In the following tutorials I’ll explain how to solve Sudoku puzzles using C++ and OpenCV. We’ll build a program that captures the webcam video, looks for a Sudoku grid, locates and recognizes the numbers, solves the puzzle, and reprojects the result on the grid (augmented-reality); all in real time. Spoiler alert! Here the link to the final result video :)
This first part will be about locating the grid and numbers. You can download the full code from GitHub, here I’ll just highlight the main parts to understand the algorithm. Please note that the proposed algorithm is not the optimal in a lot of senses, since it’s been designed as an academic example that one can understand without a lot of knowledge about computer vision. This has left out some powerful but more advanced techniques.
1. Capture and show the webcam feed
First, let’s capture and show the camera feed, the code is pretty self-explanatory.
We’ve got our image from the webcam, let’s get ours hands on it.
2. Detect contours using Canny’s edge detector and lines using the Hough transform
We know that a Sudoku grid is characterized by a certain pattern of lines, and a line is a straight segment of contours, so the first step we want is to detect the contours in the image. There is a whole world in the literature about how to detect contours, but we’ll use the simplest and most known: the Canny edge detector. Once we have the contours, we’ll look for sets of contours forming a line, using the Hough line transform.
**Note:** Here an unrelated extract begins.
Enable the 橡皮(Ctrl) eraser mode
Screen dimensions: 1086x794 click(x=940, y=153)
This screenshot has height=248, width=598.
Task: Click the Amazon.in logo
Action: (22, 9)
The result of the contour detector is a binary image where each pixel is classified either as being contour (white) or not (black). Now we would like to find the lines in the image, that is, sets of white pixels that lay in a common line.
To do so, we’ll use the Hough transform. The intuitive idea behind this transform is that each contour pixel (white) vote for all lines that can pass through that point. We then gather all votes and those lines with more votes are considered as detected. The Hough transform is one of those must-know simple and neat ideas in Computer Vision, so if you’re not familiar with it, I suggest to take a look at how it works.
3. Filter lines and recognize the Sudoku grid
The result of the previous step is a set of lines detected in the image, represented by their slope and distance to the origin (\rho-\theta representation). The main advantage of this representation is that it can represent any line (no problems with vertical lines as in the y = ax+b representation), but as a drawback, the analytical treatment tends to be more complex.
We first classify the lines into horizontal, vertical, and others, setting thresholds to their slope. We will then sort them in order of their distance to the origin, which will help in next steps.
To detect the Sudoku grid, we will look for a pattern of ten evenly distributed horizontal and vertical sets of lines. Instead of trying to look for the pattern among lines, we will work with the intersection between them, to make the algorithm more robust to noise in the line detection and the code easier to understand.
We therefore compute the pairwise intersection between all vertical and horizontal lines, and then we select a line in the center (as sorted before) and scan the intersection with the orthogonal lines. We then look for ten sets of evenly distributed points, and if we find them we classify the lines creating those points into the ten sets of Sudoku lines. If we find a correct horizontal and vertical sets of ten lines, we have found the Sudoku grid.
4. Extract all 81 Sudoku cells locations
Once we have recognized and located the 100 intersections between 10 horizontal and 10 vertical lines, we only need to extract the rectangles between all four neighboring intersections. We reduce the rectangle a little to be robust to noise and misalignments, and we have the 81 cells we were looking for.